McDermott International, Inc. today announced the pricing of $500 million in aggregate principal amount of 8.00% second-lien senior secured notes due 2021 (the “Notes”).
Settlement of the offering is expected to occur on April 16, 2014, subject to customary closing conditions. At closing, the Notes will be issued at a price of 100.00% of the principal amount.
The Notes will be offered only to qualified institutional buyers under Rule 144A under the Securities Act of 1933, as amended (the “Securities Act”) and to certain non-U.S. persons in transactions outside the United States under Regulation S under the Securities Act.
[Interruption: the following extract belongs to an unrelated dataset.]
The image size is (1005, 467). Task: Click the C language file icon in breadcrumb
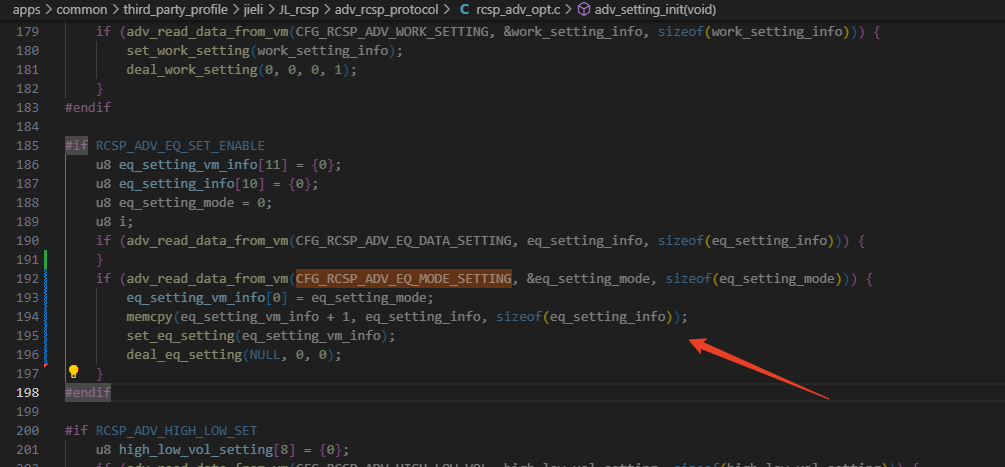pos(465,10)
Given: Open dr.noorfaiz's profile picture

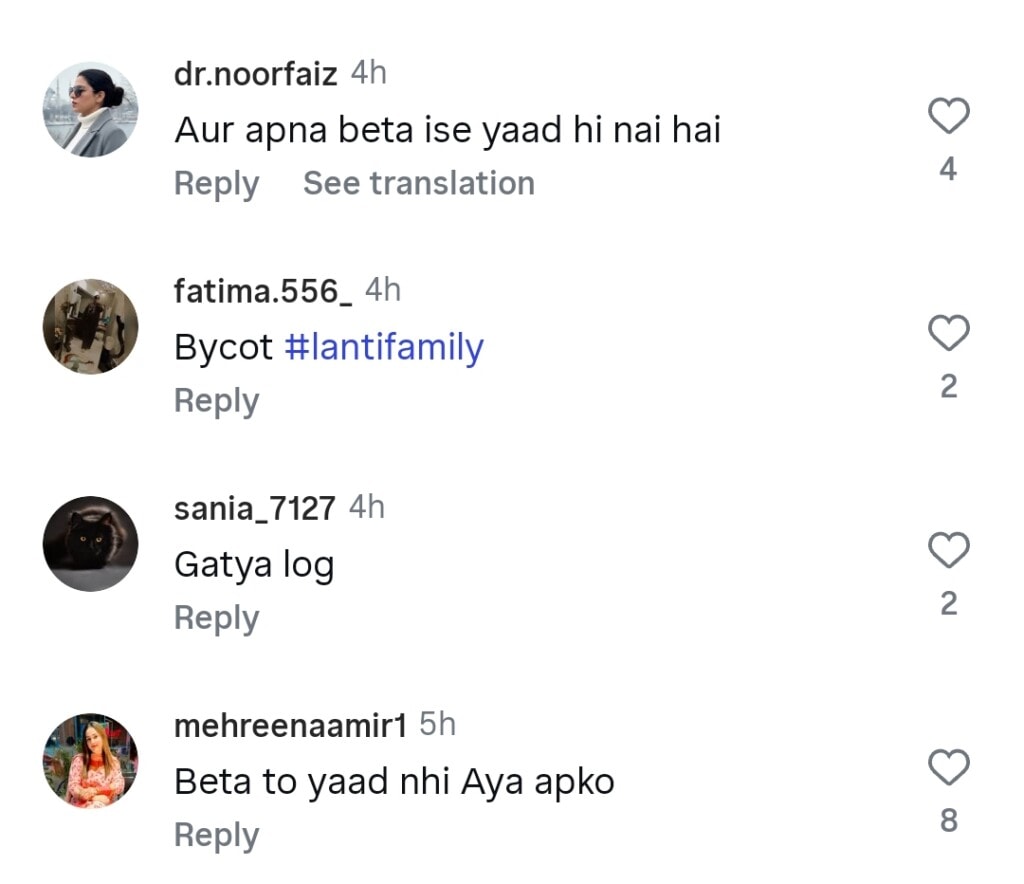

The private placement is expected to result in net proceeds to McDermott of approximately $491 million. McDermott intends to use the net proceeds from the offering of the Notes, together with other financing sources (including proceeds expected to be received in connection with the refinancing of its outstanding credit agreement with a new first-lien credit facility), to refinance revolving credit facility indebtedness outstanding under its existing credit agreement and for other general corporate purposes, including the funding of working capital requirements and capital expenditures.
The Notes have not been and will not be registered under the Securities Act or any state securities laws; and unless so registered, may not be offered or sold in the United States except pursuant to an exemption from, or in a transaction not subject to, the registration requirements of the Securities Act and applicable state securities laws.